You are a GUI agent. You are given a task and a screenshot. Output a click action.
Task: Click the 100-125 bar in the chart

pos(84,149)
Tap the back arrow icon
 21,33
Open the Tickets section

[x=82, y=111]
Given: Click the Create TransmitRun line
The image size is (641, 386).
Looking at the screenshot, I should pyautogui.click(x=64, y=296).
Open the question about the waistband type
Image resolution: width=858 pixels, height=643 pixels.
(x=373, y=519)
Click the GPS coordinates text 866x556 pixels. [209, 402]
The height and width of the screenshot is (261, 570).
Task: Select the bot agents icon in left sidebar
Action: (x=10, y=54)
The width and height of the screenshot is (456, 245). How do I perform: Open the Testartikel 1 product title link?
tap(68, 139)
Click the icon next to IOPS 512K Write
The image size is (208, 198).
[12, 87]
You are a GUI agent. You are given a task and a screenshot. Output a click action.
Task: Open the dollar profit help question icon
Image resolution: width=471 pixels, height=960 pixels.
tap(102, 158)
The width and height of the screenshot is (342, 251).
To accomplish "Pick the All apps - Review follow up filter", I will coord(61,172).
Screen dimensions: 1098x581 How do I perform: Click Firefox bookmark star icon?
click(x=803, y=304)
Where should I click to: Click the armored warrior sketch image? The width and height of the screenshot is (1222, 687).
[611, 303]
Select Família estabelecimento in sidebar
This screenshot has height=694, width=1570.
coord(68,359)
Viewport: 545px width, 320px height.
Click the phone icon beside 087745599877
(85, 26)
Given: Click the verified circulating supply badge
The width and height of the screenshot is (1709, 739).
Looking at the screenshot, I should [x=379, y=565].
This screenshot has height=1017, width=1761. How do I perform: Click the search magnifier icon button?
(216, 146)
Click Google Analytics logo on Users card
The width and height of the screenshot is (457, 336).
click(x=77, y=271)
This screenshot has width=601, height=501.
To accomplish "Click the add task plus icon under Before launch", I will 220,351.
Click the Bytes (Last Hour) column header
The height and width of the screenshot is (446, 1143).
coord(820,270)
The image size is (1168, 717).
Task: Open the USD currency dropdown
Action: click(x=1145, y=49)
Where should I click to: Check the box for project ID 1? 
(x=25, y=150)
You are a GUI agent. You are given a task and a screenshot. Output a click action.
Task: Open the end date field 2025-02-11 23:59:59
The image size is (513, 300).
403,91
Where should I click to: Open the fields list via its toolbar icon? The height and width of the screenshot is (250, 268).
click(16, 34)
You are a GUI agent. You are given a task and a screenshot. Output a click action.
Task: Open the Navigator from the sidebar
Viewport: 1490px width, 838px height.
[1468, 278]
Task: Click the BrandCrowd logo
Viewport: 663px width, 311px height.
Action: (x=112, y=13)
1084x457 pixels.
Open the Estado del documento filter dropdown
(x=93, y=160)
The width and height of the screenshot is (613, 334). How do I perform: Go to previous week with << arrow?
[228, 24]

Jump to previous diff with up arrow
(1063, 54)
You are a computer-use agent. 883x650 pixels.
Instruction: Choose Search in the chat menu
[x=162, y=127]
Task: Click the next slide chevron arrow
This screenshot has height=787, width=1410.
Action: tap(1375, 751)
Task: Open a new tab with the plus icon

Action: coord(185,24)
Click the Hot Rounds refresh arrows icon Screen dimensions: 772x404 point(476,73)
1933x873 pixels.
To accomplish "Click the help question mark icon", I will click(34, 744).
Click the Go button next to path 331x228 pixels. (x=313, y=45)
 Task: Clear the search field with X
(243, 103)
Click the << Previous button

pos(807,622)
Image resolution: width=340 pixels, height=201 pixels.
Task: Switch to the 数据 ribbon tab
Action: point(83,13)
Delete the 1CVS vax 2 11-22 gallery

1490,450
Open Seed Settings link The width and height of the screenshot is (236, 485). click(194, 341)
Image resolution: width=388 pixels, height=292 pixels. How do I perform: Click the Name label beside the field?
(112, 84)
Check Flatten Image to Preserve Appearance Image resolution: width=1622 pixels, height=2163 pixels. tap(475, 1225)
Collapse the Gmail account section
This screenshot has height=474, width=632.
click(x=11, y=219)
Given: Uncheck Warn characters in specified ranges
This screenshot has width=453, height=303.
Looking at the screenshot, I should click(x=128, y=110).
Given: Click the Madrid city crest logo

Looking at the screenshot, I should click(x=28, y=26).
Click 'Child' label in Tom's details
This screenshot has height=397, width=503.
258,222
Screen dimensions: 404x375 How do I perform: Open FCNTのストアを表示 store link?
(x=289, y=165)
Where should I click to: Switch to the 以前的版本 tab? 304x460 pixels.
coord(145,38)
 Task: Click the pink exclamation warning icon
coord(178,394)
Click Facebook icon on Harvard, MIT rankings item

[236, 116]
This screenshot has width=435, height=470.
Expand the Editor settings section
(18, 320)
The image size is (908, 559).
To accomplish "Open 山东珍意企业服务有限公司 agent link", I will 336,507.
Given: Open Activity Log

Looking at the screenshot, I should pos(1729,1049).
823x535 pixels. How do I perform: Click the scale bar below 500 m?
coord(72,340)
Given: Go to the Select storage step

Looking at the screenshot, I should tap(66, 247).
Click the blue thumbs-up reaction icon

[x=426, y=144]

> **GIVEN TASK**:
Reproduce the stretch of the listing from the line containing "Task: Click the pink" through the line containing "I will 336,507.", including both of those lines, without changing anything.

> **FINISHED TASK**:
 Task: Click the pink exclamation warning icon
coord(178,394)
Click Facebook icon on Harvard, MIT rankings item

[236, 116]
This screenshot has width=435, height=470.
Expand the Editor settings section
(18, 320)
The image size is (908, 559).
To accomplish "Open 山东珍意企业服务有限公司 agent link", I will 336,507.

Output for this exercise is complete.